-- start of Data excerpts --

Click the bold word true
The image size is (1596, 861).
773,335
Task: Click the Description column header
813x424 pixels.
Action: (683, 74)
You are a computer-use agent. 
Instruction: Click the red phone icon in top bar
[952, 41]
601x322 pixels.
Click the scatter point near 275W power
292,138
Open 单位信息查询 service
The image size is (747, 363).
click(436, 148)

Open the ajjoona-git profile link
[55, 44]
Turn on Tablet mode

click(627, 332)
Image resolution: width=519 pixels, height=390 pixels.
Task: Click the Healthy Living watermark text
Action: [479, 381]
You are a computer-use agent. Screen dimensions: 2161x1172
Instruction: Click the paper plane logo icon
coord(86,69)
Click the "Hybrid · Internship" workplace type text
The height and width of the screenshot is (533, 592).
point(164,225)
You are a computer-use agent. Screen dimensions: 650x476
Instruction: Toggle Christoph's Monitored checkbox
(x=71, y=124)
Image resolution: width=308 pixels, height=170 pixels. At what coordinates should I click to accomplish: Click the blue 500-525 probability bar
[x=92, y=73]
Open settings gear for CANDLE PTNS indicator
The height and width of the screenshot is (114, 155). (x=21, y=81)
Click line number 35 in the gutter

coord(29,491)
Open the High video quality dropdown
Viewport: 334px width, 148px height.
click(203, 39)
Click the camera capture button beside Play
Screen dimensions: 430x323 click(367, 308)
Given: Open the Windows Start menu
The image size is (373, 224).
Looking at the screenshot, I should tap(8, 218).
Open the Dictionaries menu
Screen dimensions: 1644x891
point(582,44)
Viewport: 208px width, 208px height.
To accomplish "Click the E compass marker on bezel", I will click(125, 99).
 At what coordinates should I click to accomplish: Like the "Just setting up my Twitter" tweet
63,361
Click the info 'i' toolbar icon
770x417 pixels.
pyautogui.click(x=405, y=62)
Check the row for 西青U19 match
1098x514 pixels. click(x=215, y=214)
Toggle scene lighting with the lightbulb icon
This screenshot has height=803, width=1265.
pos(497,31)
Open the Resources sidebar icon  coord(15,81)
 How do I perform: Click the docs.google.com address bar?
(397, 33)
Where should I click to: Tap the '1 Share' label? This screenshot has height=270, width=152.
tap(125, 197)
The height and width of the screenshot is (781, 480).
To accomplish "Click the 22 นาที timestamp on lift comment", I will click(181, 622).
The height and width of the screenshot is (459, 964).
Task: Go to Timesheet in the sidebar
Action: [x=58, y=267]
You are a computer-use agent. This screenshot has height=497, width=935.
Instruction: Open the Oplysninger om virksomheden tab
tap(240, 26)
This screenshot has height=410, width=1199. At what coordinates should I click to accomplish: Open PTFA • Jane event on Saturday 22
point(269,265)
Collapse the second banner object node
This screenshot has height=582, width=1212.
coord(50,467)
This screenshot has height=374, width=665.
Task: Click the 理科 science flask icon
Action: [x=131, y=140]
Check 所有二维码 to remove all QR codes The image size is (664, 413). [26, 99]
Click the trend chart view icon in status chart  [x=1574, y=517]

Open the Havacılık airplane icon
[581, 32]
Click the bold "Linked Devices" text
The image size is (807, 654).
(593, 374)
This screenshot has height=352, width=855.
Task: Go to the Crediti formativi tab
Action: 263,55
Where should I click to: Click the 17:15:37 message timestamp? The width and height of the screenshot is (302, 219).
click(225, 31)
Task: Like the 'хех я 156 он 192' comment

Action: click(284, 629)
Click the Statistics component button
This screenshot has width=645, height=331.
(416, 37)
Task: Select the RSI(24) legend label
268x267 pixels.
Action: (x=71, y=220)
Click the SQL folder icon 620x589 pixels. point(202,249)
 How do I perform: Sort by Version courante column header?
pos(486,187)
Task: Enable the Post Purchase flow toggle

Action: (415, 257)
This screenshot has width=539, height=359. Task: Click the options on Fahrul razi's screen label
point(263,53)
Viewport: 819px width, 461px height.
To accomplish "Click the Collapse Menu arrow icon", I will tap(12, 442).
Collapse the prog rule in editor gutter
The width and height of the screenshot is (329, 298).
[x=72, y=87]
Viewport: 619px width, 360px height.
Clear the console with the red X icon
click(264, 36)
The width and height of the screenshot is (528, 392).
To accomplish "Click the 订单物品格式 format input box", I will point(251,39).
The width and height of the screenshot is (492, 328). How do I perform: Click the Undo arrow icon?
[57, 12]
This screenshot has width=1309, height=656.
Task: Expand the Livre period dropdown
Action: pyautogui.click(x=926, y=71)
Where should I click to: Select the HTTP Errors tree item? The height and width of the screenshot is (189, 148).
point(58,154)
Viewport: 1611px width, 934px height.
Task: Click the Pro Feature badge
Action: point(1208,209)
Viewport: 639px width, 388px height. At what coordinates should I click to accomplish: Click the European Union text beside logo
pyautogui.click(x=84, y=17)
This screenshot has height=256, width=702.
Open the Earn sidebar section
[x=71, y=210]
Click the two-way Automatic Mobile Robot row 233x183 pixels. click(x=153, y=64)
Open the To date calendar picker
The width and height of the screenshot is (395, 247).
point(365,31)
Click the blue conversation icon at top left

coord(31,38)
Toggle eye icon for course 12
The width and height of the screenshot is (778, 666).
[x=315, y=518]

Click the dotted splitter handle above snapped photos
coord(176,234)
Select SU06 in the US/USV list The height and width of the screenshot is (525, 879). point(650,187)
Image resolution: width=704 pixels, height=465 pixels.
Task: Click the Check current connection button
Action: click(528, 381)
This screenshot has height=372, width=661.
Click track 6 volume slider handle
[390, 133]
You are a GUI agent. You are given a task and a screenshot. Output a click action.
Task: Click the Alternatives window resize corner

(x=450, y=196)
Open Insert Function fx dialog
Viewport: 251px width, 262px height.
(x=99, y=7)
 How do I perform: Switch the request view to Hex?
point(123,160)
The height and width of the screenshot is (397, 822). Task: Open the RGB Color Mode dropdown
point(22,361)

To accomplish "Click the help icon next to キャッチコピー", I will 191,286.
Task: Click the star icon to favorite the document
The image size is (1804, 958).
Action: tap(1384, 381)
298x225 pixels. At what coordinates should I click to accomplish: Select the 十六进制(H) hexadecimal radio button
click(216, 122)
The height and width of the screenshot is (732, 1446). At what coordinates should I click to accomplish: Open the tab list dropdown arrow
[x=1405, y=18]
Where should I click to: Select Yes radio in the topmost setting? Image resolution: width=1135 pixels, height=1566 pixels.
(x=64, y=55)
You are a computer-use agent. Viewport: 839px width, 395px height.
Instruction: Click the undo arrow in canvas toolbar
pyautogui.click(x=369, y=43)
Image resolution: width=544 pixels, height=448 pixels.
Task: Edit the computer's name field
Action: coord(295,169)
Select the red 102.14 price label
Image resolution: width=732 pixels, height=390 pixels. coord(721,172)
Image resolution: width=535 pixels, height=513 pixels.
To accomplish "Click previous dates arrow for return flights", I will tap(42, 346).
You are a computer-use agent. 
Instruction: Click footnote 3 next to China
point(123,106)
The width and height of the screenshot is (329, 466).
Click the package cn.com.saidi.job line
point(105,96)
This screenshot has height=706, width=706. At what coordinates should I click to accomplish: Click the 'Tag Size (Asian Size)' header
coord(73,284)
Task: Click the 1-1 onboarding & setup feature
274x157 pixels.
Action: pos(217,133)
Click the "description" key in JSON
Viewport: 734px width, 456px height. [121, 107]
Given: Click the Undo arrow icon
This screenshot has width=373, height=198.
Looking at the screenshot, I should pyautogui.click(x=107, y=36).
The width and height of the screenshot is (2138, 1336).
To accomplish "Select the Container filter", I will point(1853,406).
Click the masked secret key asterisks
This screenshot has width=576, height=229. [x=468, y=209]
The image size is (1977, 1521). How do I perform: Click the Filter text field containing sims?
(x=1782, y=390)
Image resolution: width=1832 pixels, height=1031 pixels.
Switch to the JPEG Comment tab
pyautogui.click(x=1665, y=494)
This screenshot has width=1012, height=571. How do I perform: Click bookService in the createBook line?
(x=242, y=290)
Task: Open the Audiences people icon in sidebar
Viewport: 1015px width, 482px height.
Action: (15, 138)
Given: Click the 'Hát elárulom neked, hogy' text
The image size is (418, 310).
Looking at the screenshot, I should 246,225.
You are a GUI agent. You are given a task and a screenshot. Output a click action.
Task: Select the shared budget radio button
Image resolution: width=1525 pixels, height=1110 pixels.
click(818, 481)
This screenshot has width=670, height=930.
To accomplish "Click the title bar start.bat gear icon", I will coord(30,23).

-- end of Data excerpts --

## Work to complete
Reproduce verbatim every line from the one containing "You are a computer-use agent. This" down to the one containing "Action: pyautogui.click(x=926, y=71)", with both of those lines included.

## Reply
You are a computer-use agent. This screenshot has height=497, width=935.
Instruction: Open the Oplysninger om virksomheden tab
tap(240, 26)
This screenshot has height=410, width=1199. At what coordinates should I click to accomplish: Open PTFA • Jane event on Saturday 22
point(269,265)
Collapse the second banner object node
This screenshot has height=582, width=1212.
coord(50,467)
This screenshot has height=374, width=665.
Task: Click the 理科 science flask icon
Action: [x=131, y=140]
Check 所有二维码 to remove all QR codes The image size is (664, 413). [26, 99]
Click the trend chart view icon in status chart  [x=1574, y=517]

Open the Havacılık airplane icon
[581, 32]
Click the bold "Linked Devices" text
The image size is (807, 654).
(593, 374)
This screenshot has height=352, width=855.
Task: Go to the Crediti formativi tab
Action: 263,55
Where should I click to: Click the 17:15:37 message timestamp? The width and height of the screenshot is (302, 219).
click(225, 31)
Task: Like the 'хех я 156 он 192' comment

Action: click(284, 629)
Click the Statistics component button
This screenshot has width=645, height=331.
(416, 37)
Task: Select the RSI(24) legend label
268x267 pixels.
Action: (x=71, y=220)
Click the SQL folder icon 620x589 pixels. point(202,249)
 How do I perform: Sort by Version courante column header?
pos(486,187)
Task: Enable the Post Purchase flow toggle

Action: (415, 257)
This screenshot has width=539, height=359. Task: Click the options on Fahrul razi's screen label
point(263,53)
Viewport: 819px width, 461px height.
To accomplish "Click the Collapse Menu arrow icon", I will tap(12, 442).
Collapse the prog rule in editor gutter
The width and height of the screenshot is (329, 298).
[x=72, y=87]
Viewport: 619px width, 360px height.
Clear the console with the red X icon
click(264, 36)
The width and height of the screenshot is (528, 392).
To accomplish "Click the 订单物品格式 format input box", I will point(251,39).
The width and height of the screenshot is (492, 328). How do I perform: Click the Undo arrow icon?
[57, 12]
This screenshot has width=1309, height=656.
Task: Expand the Livre period dropdown
Action: pyautogui.click(x=926, y=71)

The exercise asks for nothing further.